The Hoopa mission encompassed real-world training for more than the medics. Spc. Christina Smith, a behavioral health specialist with the 182nd MC (AS), spent her two weeks working alongside Hoopa’s experienced clinical and community therapists.
“I got a chance to interact with clients and observe group therapy sessions focused on substance abuse and addiction recovery, which are concerns in this community,” said Smith, a resident of Fall River.
The interaction Smith has received has played an important role in her training.
“I believe that the more I can broaden my cultural horizon, the better advocate I can be for our Soldiers when they need me. I’ve learned skills here that I will take home to Massachusetts,” said Smith.
The Hoopa Valley Reservation is in the heart of the tribe’s traditional territory and the people have maintained their culture and traditions.

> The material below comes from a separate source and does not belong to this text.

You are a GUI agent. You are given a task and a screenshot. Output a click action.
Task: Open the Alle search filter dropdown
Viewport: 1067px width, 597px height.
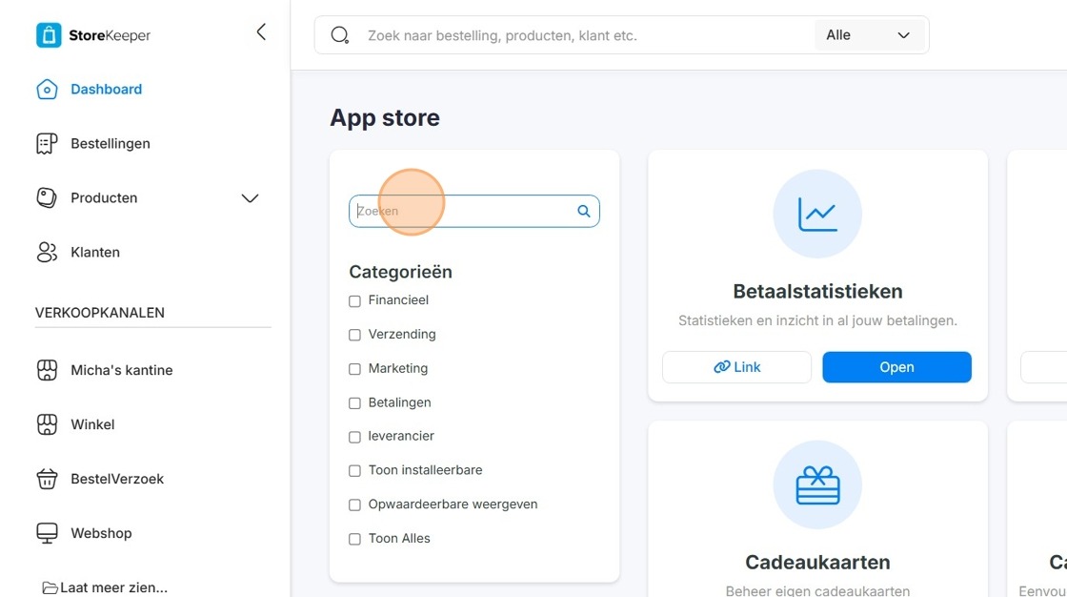(868, 35)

Silis-chi-tawn Jackson, the Hoopa Tribal Museum Curator and a member of the tribe provided cultural awareness training to aid the Soldiers in treating and interacting with the Hupa people.
“Although there is still distrust of the government because of our history, the people have respect for the military and many Native Americans choose to enlist.” Jackson added that the people in Hoopa Valley are thankful for the support they receive from the military.
Massachusetts Army National Guard physician assistants, nurses, and medics treated over 800 patients during the brief mission in Hoopa. Soldiers assisted the clinic in administrative projects, radiology and dental procedures. The Soldiers also trained with local ambulance crews, and supported Hoopa’s Annual Health Fair where medics conducted health screenings for members of the community.